::: DATASET RECORDS
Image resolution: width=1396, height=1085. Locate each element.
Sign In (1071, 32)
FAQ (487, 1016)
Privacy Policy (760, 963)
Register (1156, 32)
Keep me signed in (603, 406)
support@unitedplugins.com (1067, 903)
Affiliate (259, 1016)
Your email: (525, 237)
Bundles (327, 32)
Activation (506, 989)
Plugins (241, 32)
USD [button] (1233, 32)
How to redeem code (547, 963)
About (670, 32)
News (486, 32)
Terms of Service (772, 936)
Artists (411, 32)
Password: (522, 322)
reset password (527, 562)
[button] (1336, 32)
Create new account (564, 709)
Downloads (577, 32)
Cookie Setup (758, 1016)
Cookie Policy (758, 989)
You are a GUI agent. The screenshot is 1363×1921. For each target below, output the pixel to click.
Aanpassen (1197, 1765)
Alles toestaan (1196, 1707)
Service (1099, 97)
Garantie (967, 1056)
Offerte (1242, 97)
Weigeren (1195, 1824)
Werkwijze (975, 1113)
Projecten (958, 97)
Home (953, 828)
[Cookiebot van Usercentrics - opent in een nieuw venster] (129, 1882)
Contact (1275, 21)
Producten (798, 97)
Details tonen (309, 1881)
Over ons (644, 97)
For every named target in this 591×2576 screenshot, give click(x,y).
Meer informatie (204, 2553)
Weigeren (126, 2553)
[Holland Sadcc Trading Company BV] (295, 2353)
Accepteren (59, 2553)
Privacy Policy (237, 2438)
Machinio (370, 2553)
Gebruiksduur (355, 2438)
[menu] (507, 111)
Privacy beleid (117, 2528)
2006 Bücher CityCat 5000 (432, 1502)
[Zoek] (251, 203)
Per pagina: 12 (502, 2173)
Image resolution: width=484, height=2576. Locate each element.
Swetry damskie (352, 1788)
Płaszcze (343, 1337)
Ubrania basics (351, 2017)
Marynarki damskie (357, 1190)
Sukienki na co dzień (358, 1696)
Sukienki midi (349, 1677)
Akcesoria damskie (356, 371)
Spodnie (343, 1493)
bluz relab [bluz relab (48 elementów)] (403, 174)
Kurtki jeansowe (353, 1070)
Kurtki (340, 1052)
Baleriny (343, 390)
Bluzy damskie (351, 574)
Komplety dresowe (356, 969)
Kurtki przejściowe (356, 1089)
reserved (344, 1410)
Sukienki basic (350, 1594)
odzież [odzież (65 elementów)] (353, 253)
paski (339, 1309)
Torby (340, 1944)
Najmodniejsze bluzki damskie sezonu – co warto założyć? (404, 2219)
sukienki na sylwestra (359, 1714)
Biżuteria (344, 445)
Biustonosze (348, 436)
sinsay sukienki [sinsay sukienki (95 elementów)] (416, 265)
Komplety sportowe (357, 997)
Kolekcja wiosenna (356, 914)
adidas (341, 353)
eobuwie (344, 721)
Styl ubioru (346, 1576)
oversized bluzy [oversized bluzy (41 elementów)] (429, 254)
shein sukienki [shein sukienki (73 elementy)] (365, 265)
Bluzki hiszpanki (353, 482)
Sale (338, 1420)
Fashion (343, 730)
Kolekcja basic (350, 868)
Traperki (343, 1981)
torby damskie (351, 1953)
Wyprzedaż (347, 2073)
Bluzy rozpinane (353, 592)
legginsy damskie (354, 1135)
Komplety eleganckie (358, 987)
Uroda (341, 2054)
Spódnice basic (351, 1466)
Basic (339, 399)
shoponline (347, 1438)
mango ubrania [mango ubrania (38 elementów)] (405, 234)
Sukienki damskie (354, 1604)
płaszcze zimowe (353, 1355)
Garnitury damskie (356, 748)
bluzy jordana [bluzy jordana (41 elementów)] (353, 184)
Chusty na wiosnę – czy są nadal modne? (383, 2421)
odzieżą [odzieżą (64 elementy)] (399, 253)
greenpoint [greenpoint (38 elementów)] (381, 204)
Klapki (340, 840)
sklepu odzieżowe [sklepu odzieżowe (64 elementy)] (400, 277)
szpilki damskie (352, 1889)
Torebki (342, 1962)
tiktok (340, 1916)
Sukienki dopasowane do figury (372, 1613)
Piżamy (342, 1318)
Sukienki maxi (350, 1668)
::::::
YOUR TASK ->
Reproduce all of the entries above verbatim, line for line, from the first through the last.

RESULT OF THE TASK ->
Image resolution: width=1396, height=1085. Locate each element.
Sign In (1071, 32)
FAQ (487, 1016)
Privacy Policy (760, 963)
Register (1156, 32)
Keep me signed in (603, 406)
support@unitedplugins.com (1067, 903)
Affiliate (259, 1016)
Your email: (525, 237)
Bundles (327, 32)
Activation (506, 989)
Plugins (241, 32)
USD [button] (1233, 32)
How to redeem code (547, 963)
About (670, 32)
News (486, 32)
Terms of Service (772, 936)
Artists (411, 32)
Password: (522, 322)
reset password (527, 562)
[button] (1336, 32)
Create new account (564, 709)
Downloads (577, 32)
Cookie Setup (758, 1016)
Cookie Policy (758, 989)
You are a GUI agent. The screenshot is 1363×1921. For each target below, output the pixel to click.
Aanpassen (1197, 1765)
Alles toestaan (1196, 1707)
Service (1099, 97)
Garantie (967, 1056)
Offerte (1242, 97)
Weigeren (1195, 1824)
Werkwijze (975, 1113)
Projecten (958, 97)
Home (953, 828)
[Cookiebot van Usercentrics - opent in een nieuw venster] (129, 1882)
Contact (1275, 21)
Producten (798, 97)
Details tonen (309, 1881)
Over ons (644, 97)
For every named target in this 591×2576 screenshot, give click(x,y).
Meer informatie (204, 2553)
Weigeren (126, 2553)
[Holland Sadcc Trading Company BV] (295, 2353)
Accepteren (59, 2553)
Privacy Policy (237, 2438)
Machinio (370, 2553)
Gebruiksduur (355, 2438)
[menu] (507, 111)
Privacy beleid (117, 2528)
2006 Bücher CityCat 5000 (432, 1502)
[Zoek] (251, 203)
Per pagina: 12 (502, 2173)
Image resolution: width=484, height=2576. Locate each element.
Swetry damskie (352, 1788)
Płaszcze (343, 1337)
Ubrania basics (351, 2017)
Marynarki damskie (357, 1190)
Sukienki na co dzień (358, 1696)
Sukienki midi (349, 1677)
Akcesoria damskie (356, 371)
Spodnie (343, 1493)
bluz relab [bluz relab (48 elementów)] (403, 174)
Kurtki jeansowe (353, 1070)
Kurtki (340, 1052)
Baleriny (343, 390)
Bluzy damskie (351, 574)
Komplety dresowe (356, 969)
Kurtki przejściowe (356, 1089)
reserved (344, 1410)
Sukienki basic (350, 1594)
odzież [odzież (65 elementów)] (353, 253)
paski (339, 1309)
Torby (340, 1944)
Najmodniejsze bluzki damskie sezonu – co warto założyć? (404, 2219)
sukienki na sylwestra (359, 1714)
Biżuteria (344, 445)
Biustonosze (348, 436)
sinsay sukienki [sinsay sukienki (95 elementów)] (416, 265)
Komplety sportowe (357, 997)
Kolekcja wiosenna (356, 914)
adidas (341, 353)
eobuwie (344, 721)
Styl ubioru (346, 1576)
oversized bluzy [oversized bluzy (41 elementów)] (429, 254)
shein sukienki [shein sukienki (73 elementy)] (365, 265)
Bluzki hiszpanki (353, 482)
Sale (338, 1420)
Fashion (343, 730)
Kolekcja basic (350, 868)
Traperki (343, 1981)
torby damskie (351, 1953)
Wyprzedaż (347, 2073)
Bluzy rozpinane (353, 592)
legginsy damskie (354, 1135)
Komplety eleganckie (358, 987)
Uroda (341, 2054)
Spódnice basic (351, 1466)
Basic (339, 399)
shoponline (347, 1438)
mango ubrania [mango ubrania (38 elementów)] (405, 234)
Sukienki damskie (354, 1604)
płaszcze zimowe (353, 1355)
Garnitury damskie (356, 748)
bluzy jordana [bluzy jordana (41 elementów)] (353, 184)
Chusty na wiosnę – czy są nadal modne? (383, 2421)
odzieżą [odzieżą (64 elementy)] (399, 253)
greenpoint [greenpoint (38 elementów)] (381, 204)
Klapki (340, 840)
sklepu odzieżowe [sklepu odzieżowe (64 elementy)] (400, 277)
szpilki damskie (352, 1889)
Torebki (342, 1962)
tiktok (340, 1916)
Sukienki dopasowane do figury (372, 1613)
Piżamy (342, 1318)
Sukienki maxi (350, 1668)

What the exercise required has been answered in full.